At the end of 2021, the global average was 2.7%, with mainland Europe and the US sitting at 2.6% and 3.1% respectively.

According to CBRE, Sydney – which went from 0.4% to 0.3% over the past six months – is the tightest of any major city market in the world. The harbour city leads Los Angeles in the US (0.5%), Gothenburg in Sweden (0.9%), Seoul in South Korea (1.0%) and Auckland across the ditch (1.0%).

Industrial and logistics vacancy rate, Australia

LocationH2 2021 vacancy rateH1 2022 vacancy rate
Sydney CBD0.4%0.3%
Melbourne CBD1.3%1.1%
Brisbane CBD2.3%1.4%
Adelaide CBD1.6%0.9%
Perth CBD1.8%0.5%

Source: CBRE Research. Based on 5000sqm-plus net lettable area buildings in Sydney and Melbourne and 3000sqm-plus net lettable area buildings in Brisbane, Adelaide and Perth.

Covid boosts sector

PropTrack economist Anne Flaherty said unlike other forms of commercial real estate, the industrial and logistics sector is benefiting from the ongoing global impacts of the pandemic.

She said Covid ”fast-forwarded” the adoption of e-commerce in Australia, driving up demand for the space, while also disrupting supply chains.

”Australia surprisingly still remains well behind the rest of the world when it comes to the percentage spent online. Estimates are that we are between three to five years ahead of where we would otherwise be with the proportion spent online, so that has been a big factor,” Ms Flaherty said.

The war in Ukraine and geopolitical uncertainty which flowed from the pandemic, especially related to China, have also prompted more onshoring of manufacturing, which is aiding the sector further, she said.

Records in a dataset

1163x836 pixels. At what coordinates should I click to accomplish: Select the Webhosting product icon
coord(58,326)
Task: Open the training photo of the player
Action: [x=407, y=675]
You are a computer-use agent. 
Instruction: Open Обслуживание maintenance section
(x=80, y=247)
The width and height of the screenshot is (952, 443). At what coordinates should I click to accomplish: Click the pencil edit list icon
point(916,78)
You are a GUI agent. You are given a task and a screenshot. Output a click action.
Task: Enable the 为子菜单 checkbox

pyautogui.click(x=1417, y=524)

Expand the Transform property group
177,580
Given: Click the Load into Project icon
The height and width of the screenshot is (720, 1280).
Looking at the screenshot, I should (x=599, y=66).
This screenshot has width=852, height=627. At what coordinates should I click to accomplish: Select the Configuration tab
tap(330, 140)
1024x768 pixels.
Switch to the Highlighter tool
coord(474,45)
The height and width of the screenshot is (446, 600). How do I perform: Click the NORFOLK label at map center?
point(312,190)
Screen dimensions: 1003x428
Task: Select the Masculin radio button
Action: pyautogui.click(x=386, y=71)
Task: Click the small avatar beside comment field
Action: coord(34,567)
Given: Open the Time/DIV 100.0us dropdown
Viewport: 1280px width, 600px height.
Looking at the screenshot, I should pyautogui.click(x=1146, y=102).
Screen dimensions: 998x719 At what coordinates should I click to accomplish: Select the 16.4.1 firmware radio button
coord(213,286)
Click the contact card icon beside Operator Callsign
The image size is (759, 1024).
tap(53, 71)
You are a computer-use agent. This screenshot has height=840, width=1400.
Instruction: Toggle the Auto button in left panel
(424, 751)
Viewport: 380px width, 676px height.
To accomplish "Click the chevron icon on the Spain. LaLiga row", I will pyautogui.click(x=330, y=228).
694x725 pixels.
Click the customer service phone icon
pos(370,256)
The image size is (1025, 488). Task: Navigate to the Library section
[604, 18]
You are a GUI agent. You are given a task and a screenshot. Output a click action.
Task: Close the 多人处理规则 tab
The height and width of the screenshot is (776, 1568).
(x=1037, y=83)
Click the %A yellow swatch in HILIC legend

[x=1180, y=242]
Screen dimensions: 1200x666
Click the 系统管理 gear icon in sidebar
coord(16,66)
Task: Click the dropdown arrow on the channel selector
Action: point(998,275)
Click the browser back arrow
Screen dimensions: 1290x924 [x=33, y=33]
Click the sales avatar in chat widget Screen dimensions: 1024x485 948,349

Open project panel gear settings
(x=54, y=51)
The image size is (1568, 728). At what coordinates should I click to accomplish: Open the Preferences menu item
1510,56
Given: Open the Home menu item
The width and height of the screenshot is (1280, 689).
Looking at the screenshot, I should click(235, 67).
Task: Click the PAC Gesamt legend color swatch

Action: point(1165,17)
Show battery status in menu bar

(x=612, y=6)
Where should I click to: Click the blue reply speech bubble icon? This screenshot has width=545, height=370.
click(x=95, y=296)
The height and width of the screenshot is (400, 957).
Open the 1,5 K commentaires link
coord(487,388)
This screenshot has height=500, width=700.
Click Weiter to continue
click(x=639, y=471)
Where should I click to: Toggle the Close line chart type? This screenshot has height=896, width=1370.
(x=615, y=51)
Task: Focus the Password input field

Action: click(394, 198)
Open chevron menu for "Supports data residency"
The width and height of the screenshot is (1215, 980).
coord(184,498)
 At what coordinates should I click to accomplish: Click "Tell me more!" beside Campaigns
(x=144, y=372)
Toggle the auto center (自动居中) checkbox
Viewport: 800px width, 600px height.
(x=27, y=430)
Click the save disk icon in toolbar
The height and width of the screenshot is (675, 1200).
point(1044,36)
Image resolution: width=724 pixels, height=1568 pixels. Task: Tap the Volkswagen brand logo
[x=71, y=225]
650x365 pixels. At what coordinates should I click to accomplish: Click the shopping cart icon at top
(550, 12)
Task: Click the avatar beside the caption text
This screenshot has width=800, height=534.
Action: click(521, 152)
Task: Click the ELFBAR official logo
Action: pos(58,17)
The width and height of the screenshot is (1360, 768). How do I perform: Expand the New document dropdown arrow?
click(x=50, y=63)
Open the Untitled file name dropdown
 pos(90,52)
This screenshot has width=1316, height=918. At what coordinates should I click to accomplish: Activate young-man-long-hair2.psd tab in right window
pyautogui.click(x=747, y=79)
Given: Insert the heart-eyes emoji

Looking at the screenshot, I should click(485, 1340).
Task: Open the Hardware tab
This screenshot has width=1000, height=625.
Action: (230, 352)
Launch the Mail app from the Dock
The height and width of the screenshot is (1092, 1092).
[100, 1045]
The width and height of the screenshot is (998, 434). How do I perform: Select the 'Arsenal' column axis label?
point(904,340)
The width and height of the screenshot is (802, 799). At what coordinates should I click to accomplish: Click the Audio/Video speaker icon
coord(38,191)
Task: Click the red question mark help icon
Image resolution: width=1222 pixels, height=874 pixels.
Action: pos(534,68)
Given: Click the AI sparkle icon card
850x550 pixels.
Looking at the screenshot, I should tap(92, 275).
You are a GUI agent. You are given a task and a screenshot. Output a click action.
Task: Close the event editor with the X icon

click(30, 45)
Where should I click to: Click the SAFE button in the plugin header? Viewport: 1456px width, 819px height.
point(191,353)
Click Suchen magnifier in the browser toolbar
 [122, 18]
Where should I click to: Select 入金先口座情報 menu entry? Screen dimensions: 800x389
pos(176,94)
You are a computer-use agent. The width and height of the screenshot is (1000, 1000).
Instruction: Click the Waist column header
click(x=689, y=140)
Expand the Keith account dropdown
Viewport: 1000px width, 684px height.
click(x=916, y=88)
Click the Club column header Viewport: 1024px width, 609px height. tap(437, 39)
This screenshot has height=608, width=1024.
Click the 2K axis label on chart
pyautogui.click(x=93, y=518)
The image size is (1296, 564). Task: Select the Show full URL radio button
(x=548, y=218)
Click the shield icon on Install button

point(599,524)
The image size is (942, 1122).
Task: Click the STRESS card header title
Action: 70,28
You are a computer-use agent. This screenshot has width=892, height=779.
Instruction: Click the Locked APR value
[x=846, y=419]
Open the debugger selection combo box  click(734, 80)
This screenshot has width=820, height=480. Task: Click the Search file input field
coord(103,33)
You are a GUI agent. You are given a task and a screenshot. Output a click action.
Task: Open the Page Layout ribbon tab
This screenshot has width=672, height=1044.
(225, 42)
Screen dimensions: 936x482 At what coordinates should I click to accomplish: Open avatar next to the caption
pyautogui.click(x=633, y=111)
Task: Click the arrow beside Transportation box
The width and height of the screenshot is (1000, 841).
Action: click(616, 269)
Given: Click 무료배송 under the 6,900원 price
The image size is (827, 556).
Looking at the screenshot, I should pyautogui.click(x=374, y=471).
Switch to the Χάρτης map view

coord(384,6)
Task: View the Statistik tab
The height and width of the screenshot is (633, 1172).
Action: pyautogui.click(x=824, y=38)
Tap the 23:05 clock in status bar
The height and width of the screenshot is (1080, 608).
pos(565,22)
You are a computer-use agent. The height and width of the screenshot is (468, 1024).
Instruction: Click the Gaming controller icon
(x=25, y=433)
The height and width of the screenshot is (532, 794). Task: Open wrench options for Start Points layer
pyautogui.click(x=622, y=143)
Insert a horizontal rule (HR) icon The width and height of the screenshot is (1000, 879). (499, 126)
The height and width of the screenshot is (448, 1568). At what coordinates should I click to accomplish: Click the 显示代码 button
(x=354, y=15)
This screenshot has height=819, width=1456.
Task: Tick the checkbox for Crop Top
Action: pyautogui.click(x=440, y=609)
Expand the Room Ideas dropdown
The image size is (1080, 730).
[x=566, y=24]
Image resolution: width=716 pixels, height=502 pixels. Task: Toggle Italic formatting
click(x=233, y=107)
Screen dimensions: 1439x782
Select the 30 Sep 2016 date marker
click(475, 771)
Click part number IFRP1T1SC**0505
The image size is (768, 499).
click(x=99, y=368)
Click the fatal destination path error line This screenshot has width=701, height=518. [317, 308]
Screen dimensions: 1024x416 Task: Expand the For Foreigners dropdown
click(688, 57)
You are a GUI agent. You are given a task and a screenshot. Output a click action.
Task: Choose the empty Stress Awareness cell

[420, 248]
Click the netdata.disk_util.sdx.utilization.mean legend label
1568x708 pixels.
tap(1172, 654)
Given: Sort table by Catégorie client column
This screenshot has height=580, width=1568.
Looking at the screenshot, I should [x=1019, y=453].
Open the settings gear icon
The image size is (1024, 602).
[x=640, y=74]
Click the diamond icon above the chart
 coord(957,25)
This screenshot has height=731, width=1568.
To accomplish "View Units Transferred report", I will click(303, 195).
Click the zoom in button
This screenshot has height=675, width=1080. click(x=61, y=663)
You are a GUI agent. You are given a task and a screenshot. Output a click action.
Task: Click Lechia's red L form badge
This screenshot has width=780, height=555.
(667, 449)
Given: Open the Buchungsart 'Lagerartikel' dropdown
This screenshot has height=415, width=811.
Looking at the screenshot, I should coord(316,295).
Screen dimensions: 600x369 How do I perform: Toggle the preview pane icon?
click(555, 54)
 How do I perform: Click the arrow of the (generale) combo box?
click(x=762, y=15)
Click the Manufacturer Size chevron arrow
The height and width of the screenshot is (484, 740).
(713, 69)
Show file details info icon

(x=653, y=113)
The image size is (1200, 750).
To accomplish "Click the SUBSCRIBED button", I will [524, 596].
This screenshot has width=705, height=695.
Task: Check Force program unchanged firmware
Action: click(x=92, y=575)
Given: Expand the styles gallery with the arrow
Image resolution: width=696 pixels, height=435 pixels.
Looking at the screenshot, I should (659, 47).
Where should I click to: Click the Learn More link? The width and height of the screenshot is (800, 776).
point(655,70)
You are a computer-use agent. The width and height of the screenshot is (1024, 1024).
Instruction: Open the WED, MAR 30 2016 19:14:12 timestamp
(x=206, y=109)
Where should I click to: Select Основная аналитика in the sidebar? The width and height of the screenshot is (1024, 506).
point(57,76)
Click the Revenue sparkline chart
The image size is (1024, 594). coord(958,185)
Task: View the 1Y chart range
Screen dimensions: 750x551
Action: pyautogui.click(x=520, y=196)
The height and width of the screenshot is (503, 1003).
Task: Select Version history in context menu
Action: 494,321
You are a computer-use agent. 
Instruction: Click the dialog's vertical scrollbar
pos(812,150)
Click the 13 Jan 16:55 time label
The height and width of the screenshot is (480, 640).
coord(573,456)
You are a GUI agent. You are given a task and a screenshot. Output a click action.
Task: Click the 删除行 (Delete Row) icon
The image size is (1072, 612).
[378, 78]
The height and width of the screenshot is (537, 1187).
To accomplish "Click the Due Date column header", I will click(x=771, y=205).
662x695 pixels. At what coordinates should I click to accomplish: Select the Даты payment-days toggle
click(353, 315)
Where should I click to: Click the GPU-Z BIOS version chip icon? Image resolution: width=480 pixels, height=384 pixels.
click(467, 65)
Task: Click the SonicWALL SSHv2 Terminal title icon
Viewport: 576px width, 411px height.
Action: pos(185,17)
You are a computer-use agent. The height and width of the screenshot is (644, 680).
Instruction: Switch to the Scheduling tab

WHAT TO WORK ON:
1. Revise the passage on Australia's industrial vacancy rates by reproducing it from "PropTrack economist Anne" to "disrupting supply chains.", substituting "online shopping" for "e-commerce".
2. According to the passage on Australia's industrial vacancy rates, which city does CBRE call the tightest of any major city market in the world?

ANSWERS PER TASK:
1.
PropTrack economist Anne Flaherty said unlike other forms of commercial real estate, the industrial and logistics sector is benefiting from the ongoing global impacts of the pandemic.

She said Covid ”fast-forwarded” the adoption of online shopping in Australia, driving up demand for the space, while also disrupting supply chains.

2. Sydney